In simple harmonic motion, the displacement of an object is described by an equation of the form:
x(t) = A * sin(2πft)
Where:
- x(t) is the displacement at time t,
- A is the amplitude of the motion,
- f is the frequency of the motion in Hz,
- π is a constant equal to approximately 3.14159.
The velocity of the object is given by the derivative of the displacement equation:
v(t) = A * (2πf) * cos(2πft)
And the acceleration is given by the second derivative:
a(t) = -A * (2πf)^2 * sin(2πft)
Let's now solve the questions.
A) What is the maximum velocity to which the pilot is subjected if the frequency is set at 20.9 Hz and the amplitude at 1.94 mm?
To find the maximum velocity, we need to know the amplitude, which is given as 1.94 mm.

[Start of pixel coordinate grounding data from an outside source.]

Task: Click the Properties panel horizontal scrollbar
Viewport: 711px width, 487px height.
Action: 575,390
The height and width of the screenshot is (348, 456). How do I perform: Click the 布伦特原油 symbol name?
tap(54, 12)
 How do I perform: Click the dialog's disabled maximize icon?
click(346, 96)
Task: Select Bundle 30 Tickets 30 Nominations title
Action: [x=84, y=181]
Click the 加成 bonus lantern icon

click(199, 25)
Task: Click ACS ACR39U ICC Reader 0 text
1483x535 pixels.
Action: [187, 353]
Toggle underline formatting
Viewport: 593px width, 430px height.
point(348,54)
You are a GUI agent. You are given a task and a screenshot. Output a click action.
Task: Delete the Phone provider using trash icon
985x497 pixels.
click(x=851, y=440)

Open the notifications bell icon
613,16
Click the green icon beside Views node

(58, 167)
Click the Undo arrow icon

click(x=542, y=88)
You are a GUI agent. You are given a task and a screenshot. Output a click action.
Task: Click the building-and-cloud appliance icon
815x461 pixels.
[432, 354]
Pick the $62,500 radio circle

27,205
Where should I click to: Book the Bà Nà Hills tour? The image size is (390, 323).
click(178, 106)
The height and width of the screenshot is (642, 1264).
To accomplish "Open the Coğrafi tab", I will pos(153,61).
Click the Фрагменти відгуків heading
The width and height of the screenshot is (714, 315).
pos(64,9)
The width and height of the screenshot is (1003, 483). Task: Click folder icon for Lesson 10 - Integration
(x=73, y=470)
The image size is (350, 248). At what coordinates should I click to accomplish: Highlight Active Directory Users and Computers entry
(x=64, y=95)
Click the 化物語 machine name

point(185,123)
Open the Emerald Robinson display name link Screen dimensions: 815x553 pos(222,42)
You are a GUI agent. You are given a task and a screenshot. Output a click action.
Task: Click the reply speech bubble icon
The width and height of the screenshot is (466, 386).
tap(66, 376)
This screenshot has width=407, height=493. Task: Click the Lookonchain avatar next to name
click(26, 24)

We need to convert this to meters by dividing by 1000:
Amplitude (A) = 1.94 mm / 1000 = 0.00194 m
Using the velocity equation, we can now calculate the maximum velocity:
v(max) = A * (2πf)
v(max) = 0.00194 m * (2π * 20.9 Hz)
v(max) ≈ 0.00194 m * 2 * 3.14159 * 20.9 Hz
v(max) ≈ 0.257 m/s
Therefore, the maximum velocity to which the pilot is subjected is approximately 0.257 m/s.
B) What is the maximum acceleration to which the pilot is subjected if the frequency is set at 20.9 Hz and the amplitude at 1.94 mm?
Using the acceleration equation:
a(max) = -A * (2πf)^2
a(max) = -0.00194 m * (2π * 20.9 Hz)^2
a(max) ≈ -0.00194 m * (2 * 3.14159 * 20.9 Hz)^2
a(max) ≈ -0.00194 m * (2 * 3.14159 * 20.9 Hz)^2
a(max) ≈ -0.00194 m * 544.366 Hz^2
a(max) ≈ -1.066 m/s^2
Therefore, the maximum acceleration to which the pilot is subjected is approximately -1.066 m/s^2. Note that the negative sign indicates that the acceleration is in the opposite direction to the displacement.